Wednesday, March 30, 2011

My handsome stallion of a husband

My husband was one of the five new followers during my promotion last month, so I asked him a couple weeks ago if he would mind me writing a post about him.

"...Why...?" he asked apprehensively, taking a pause from his nightly cereal. I explained the whole deal,  then he asked, "What would you say?"

I shrugged. "I'm not sure yet. Something nice." He sort of smiled, trying not to look too pleased, but I know that face.

Before this exchange, he always said he had read my blog, but it was after this I actually saw him read every single post. He even referenced some of them. ("Porkloaf?" he asked me the other day. Hahaha.) When I'm typing away, and he's reading one of his books on the couch behind me, he'll ask, "New blog?" I'll confirm. He says, "What's this one about?" Ahh, very interested, are we?

So darling, your waiting has paid off! Here's the post about you.

Simply put, I really love my husband. He is just the greatest guy in the world. My first memories of him are perfect: smiling, singing, laughing. Eight years ago, we worked together at a movie theater. He was always one of the nicest people around. Whenever we talked, I was always very touched by his sincerity and how he listened to what I was saying. One day he named me Muñeca. I said he looked like Mr. Tumnus. About three years into working together, we started to like each other. That spring he asked me out.

You know how people say, "You'll just know" when you find the right person? Well, it's so true...you do just know. We knew that summer we would get married someday. Sure, we had a lot to learn about each other and a lot to figure out before that, but it wasn't a matter of "Will we get to that point?" - instead it was when.

God absolutely, positively, withoutadoubt knew what He was doing when He clicked on both of our brains and said, "Hey, look over there...right about...now!"

Why hello, handsome. Where did you come from? Oh, the box office. :) 


Even though he always wanted to marry an Asian girl with a Scottish accent (the total truth), we're soulmates. I mean, he took me to Italy to propose, for goodness' sake. He's a pretty great guy. Not your typical "I'm going to obsess about hockey and football and nothing else because I'm a guy". He likes his video games but he doesn't zone out for hours. He is a total student at heart. He's always learning, always reading, always thinking. 1 out of 10 conversations begin like this, "So today when I was listening to NPR, I heard..." He stays up to date on the world news or the national issues. He calls out every answer for Jeopardy. He even figures out the answers for Wheel of Fortune before anyone else. He's listening to an audio book about Albert Einstein while he drives to and from work. He's also reading a 700-page book about American history - both just for fun. When he buckles down, he writes his thesis for his master's degree. He enjoys making things, like cedar chests and handy contraptions to make the warm air from the heater vent flow into our living room instead of behind the couch.

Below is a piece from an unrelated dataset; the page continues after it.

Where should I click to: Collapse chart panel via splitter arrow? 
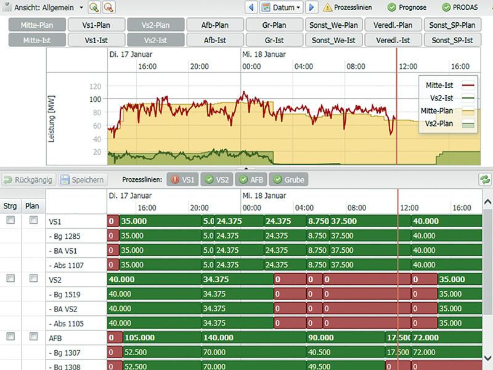(x=246, y=168)
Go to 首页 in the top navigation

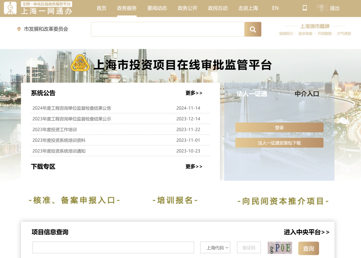101,8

Little Olive has one amazing Daddy. He warned me a few months into our relationship that he was going to be extremely involved and affectionate with our kids...and the dude wasn't lying. From day one, he has been completely involved in everything. He was 100% supportive before, during, and after the home birth. He's so good with her. He always listens to music and dances with her...when she was tiny-tiny, there was one Capoeira song that he'd sing to calm her down within moments. (I think it was Tindolele...don't quote me yet.) He reads all the books she brings to him - even if he does skip half the pages in "Green Eggs and Ham". He talks to her in Gaelic and sometimes Portuguese, and he's a big help in teaching her sign language. 

He's really just a great person inside and out. We have different political and religious points of view, but we've both learned how to talk about them with respect, with an open ear, and with a quiet mouth if needed. We've learned a lot about each other and life simply by not agreeing about everything, and we've taught each other how to be okay with different ideas. We know our backgrounds made us who we are today, and we can talk and just learn without it turning into a problem. 

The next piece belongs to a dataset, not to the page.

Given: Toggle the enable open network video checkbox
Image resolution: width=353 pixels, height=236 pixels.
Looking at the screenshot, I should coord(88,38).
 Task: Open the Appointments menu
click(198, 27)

I know people get pretty annoyed when I go on (or post tons of pictures) about how great he is. You know who you are...you miserable-ites. So I'll keep it down to one picture and close with this:

Ireland 2007
It is really my hope that everyone who is meant to get married finds their soulmate. You shouldn't have to settle or convince yourself to stay with someone. There's no sense weighing pros and cons of a person or the relationship. If it's right, you'll know. If you're googling "How do I know if I've found the right person?" looking for some destined  answer, then maybe you should take a step back. Life is never the same once the right person enters your life - trust me. It's not a fairytale or perfect without problems; every day isn't a blissful honeymoon. But every day is meant to be, and once the puzzle pieces fall into place, life will be complete. So wait for that person and don't give up.

4 comments:

Kiera said...

wooo woooooo WOOOOOOO best post ever.

The Exceptional Parent said...
This comment has been removed by the author.
The Exceptional Parent's Hubby said...

I agree with Kiera :)

Mountain Mama said...

What a sweet post, Maggie. I once heard someone say that the key to a good, lasting relationship is to believe that you have something special. In my experience that is very true. You're right, it's not always blissful but it's worth it. I'm glad you found your perfect life companion.